Vogliamo parlare delle Ipo, i collocamenti miracolosi come quelli appena andati in scena di Doordash e Airbnb? Basterebbe questo grafico per mostrarvi plasticamente il livello di delirio cui siamo giunti, ma i numeri parlano più di parole e anche immagini: da inizio anno, le offering obbligazionarie (Ipo, emissioni at the market, ecc.) hanno totalizzato quota 9.730, portando il controvalore annualizzato a 1,1 triliardi di dollari. Nemmeno a dirlo, nuovo record e miglior anno di sempre. Tanto che il livello di Ipo e secondary issuances quest’anno e per la prima volta dal quarto trimestre del 2009 è stato superiore al controvalore di buybacks operati sullo Standard&Poor’s 500.
Ora, capirete da soli come – a fronte di numeri simili e snocciolati non da un blogger fanatico ma dal CiO di Bank of America – ogni altro mio commento appaia inutile e ridondante: parlano da soli, tratteggiano alla perfezione e senza sbavature il quadro del delirio in cui le Banche centrali ci hanno infilato con l’alibi di contrastare le crisi sistemiche e sostenere le economie reali. Balle. Lo sappiamo benissimo, almeno dal 2011-2012. Lasciatemi quindi aggiungere soltanto due grafici e un interrogativo finale, tanto per rallegrarvi la domenica. Le immagini sono queste e ci mostrano altre due sfaccettature della realtà di questo incredibile 2020 che – se il Signore vuole e ci assiste – sta per volgere al termine.

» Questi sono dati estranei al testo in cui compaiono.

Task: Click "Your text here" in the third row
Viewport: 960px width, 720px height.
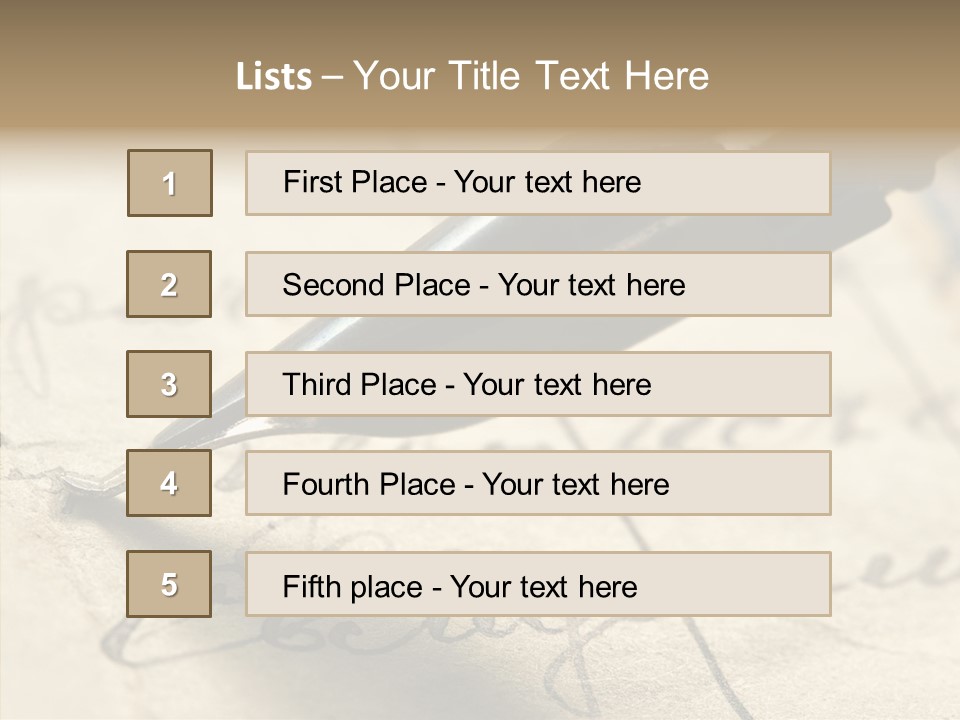Action: [x=557, y=385]
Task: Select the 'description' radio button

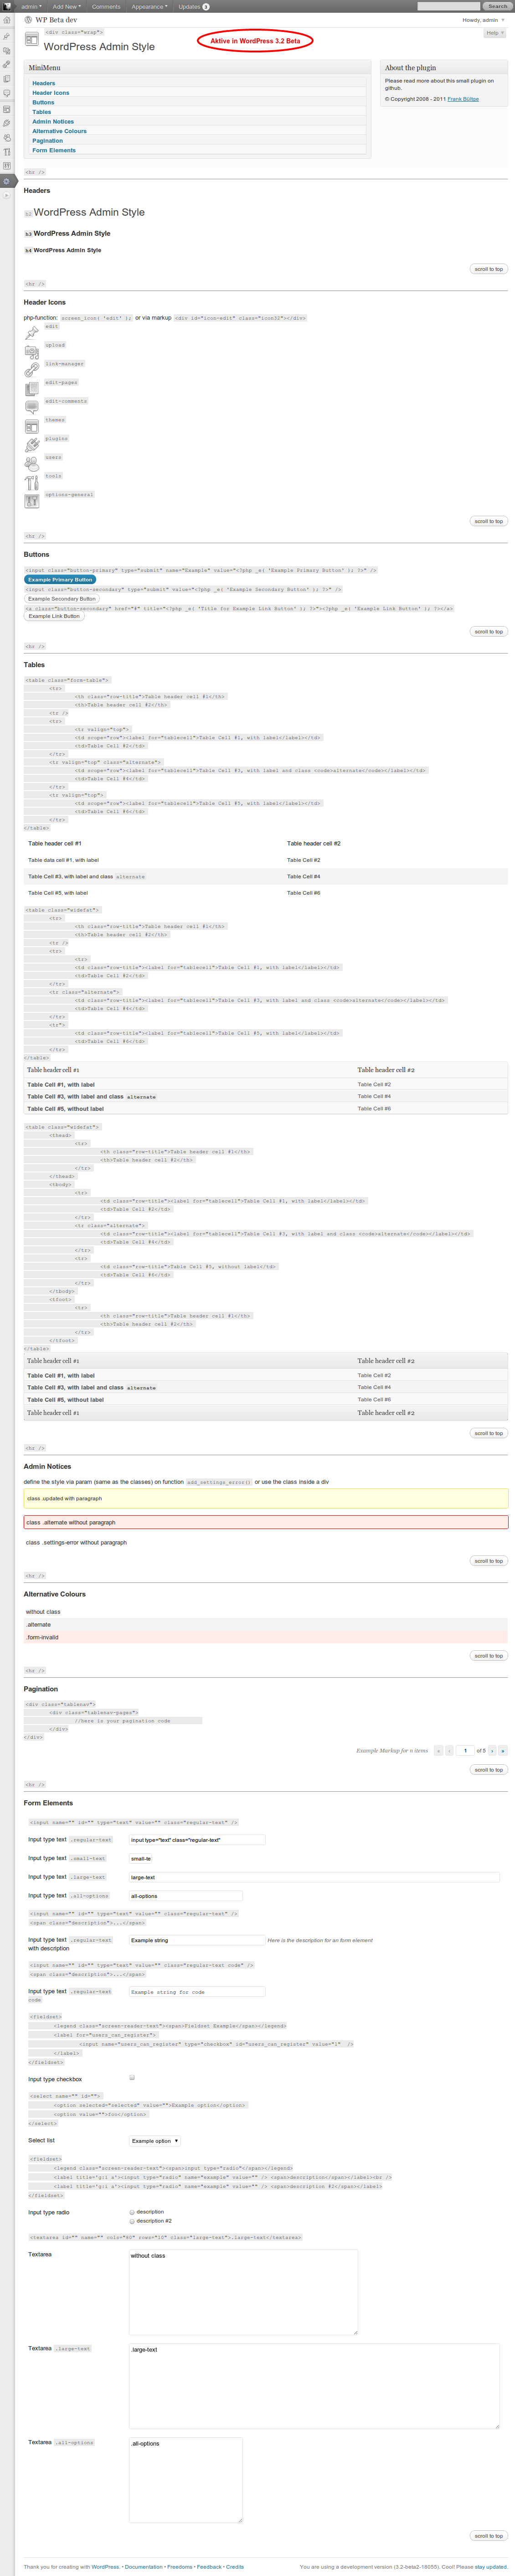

Primo, il mercato non è solo sovra-valutato, è in bolla totale. Mai così caro, mai così pericoloso. Secondo, la smart money, gli investitori talmente istituzionali da essere definiti The big boys nel gergo di Wall Street, continuano a stare alla finestra. Anzi, seduti placidamente lungo la sponda del fiume. Come mai? Schifati dai soldi facili? O magari certi che quando partirà il big reset – quello vero, non le correzioni di marzo o inizio settembre – la calca alle uscite di sicurezza sarà tale da tramutarsi automaticamente in una carneficina? Voi cosa ne pensate? Ma, più che altro, fatevi una domanda finale: alla luce di un quadro talmente manipolato e lisergico da inanellare un record positivo dopo l’altro, nonostante il mondo sia ostaggio di una pandemia sempre precedenti ormai dai un anno, la reazione tiepida del mercato ai risultati storici emersi da Bruxelles e Francoforte fra giovedì e venerdì scorsi, cosa ci dice implicitamente dello stato di salute e delle prospettive di medio termine per l’Italia?